Exercise requirements:
Copy the data below exactly, omitting any picture it contains.

Stored items:

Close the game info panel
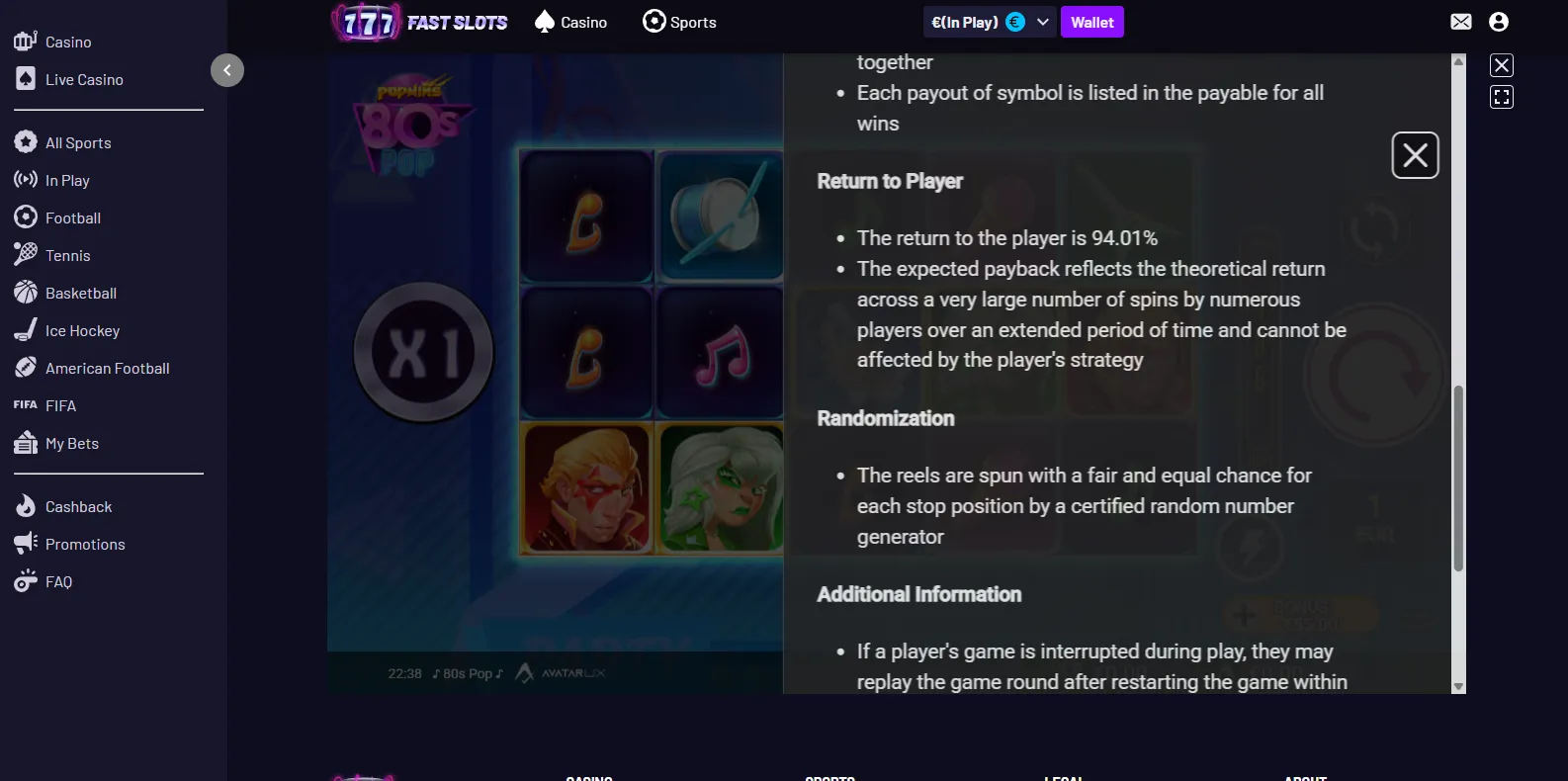 pos(1415,155)
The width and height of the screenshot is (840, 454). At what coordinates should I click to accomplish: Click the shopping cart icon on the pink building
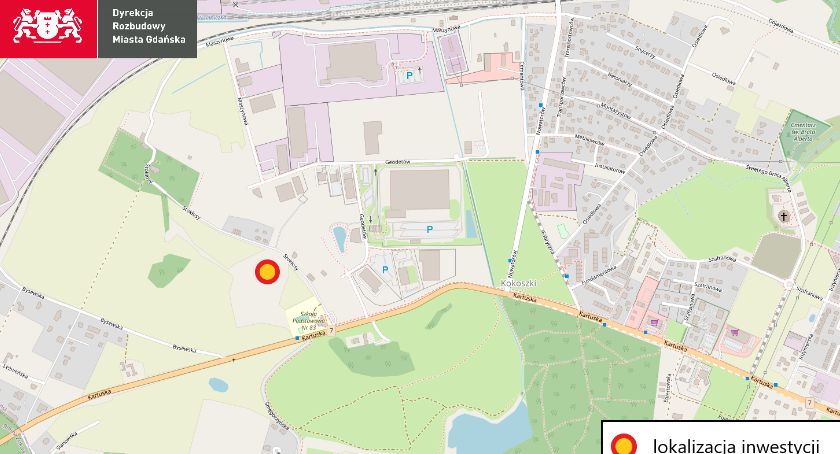[x=654, y=322]
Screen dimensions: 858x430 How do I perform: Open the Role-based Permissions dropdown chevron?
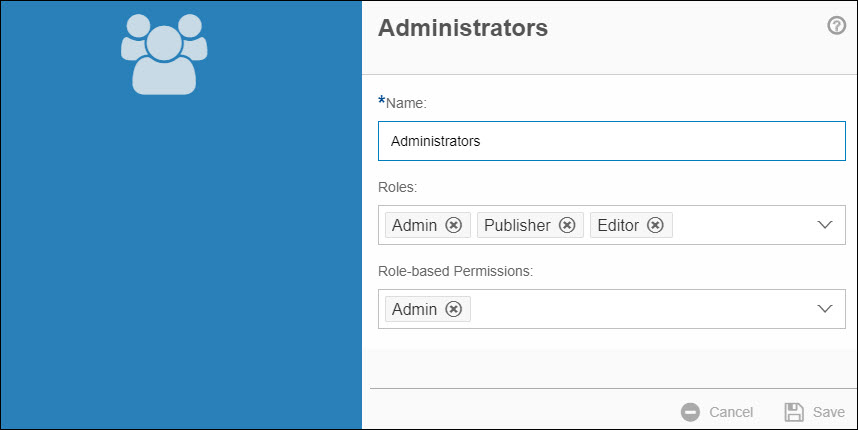pyautogui.click(x=825, y=309)
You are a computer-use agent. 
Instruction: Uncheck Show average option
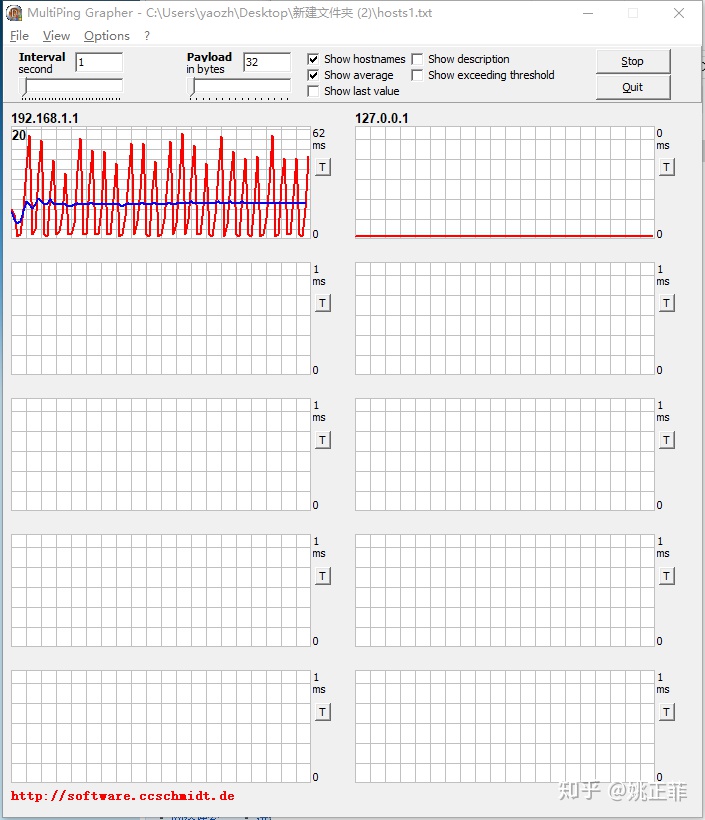click(x=314, y=75)
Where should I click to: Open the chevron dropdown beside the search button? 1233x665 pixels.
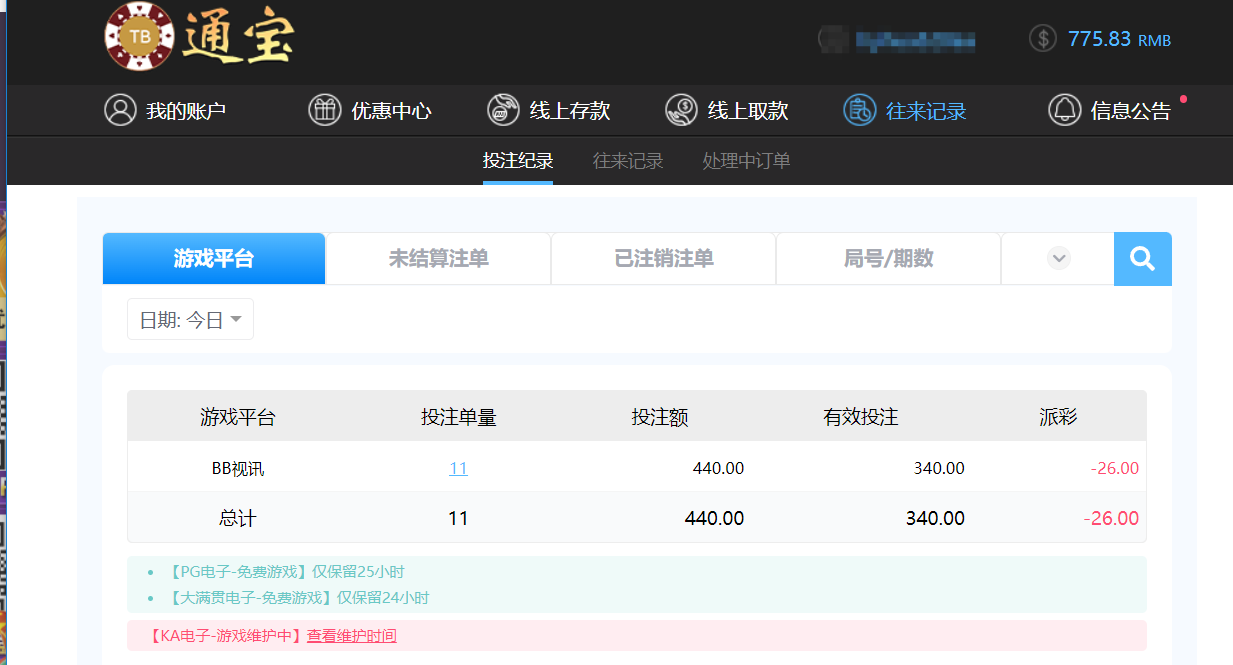[1057, 258]
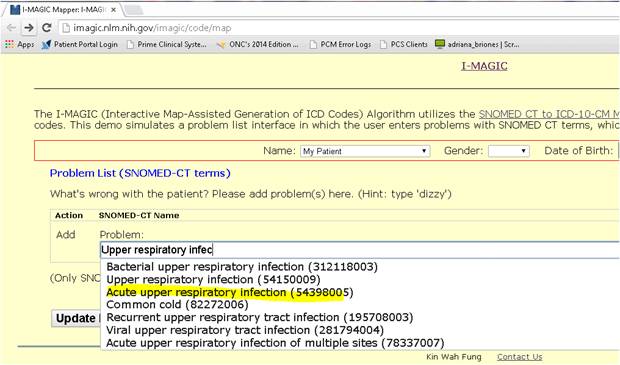Viewport: 620px width, 365px height.
Task: Select Acute upper respiratory infection suggestion
Action: [x=229, y=292]
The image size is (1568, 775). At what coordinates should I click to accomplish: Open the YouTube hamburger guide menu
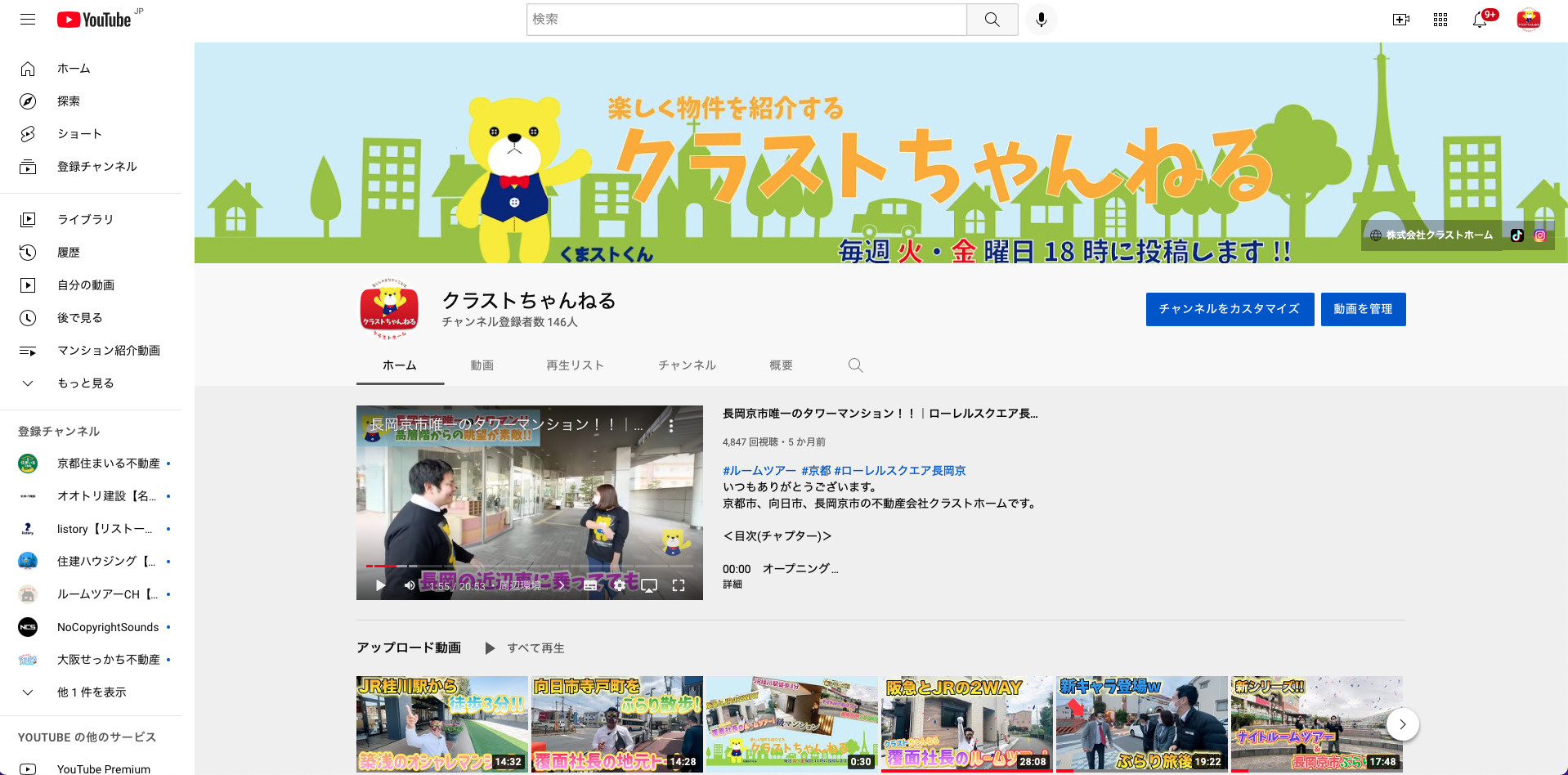(x=28, y=19)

Problem solution:
Close the game info panel
 pos(1415,155)
The width and height of the screenshot is (840, 454). At what coordinates should I click to accomplish: Click the shopping cart icon on the pink building
[x=654, y=322]
Screen dimensions: 858x430 How do I perform: Open the Role-based Permissions dropdown chevron?
pyautogui.click(x=825, y=309)
You are a computer-use agent. 
Instruction: Uncheck Show average option
click(x=314, y=75)
Where should I click to: Open the chevron dropdown beside the search button? 1233x665 pixels.
[1057, 258]
Viewport: 620px width, 365px height.
Task: Select Acute upper respiratory infection suggestion
Action: [x=229, y=292]
The image size is (1568, 775). At what coordinates should I click to accomplish: Open the YouTube hamburger guide menu
(x=28, y=19)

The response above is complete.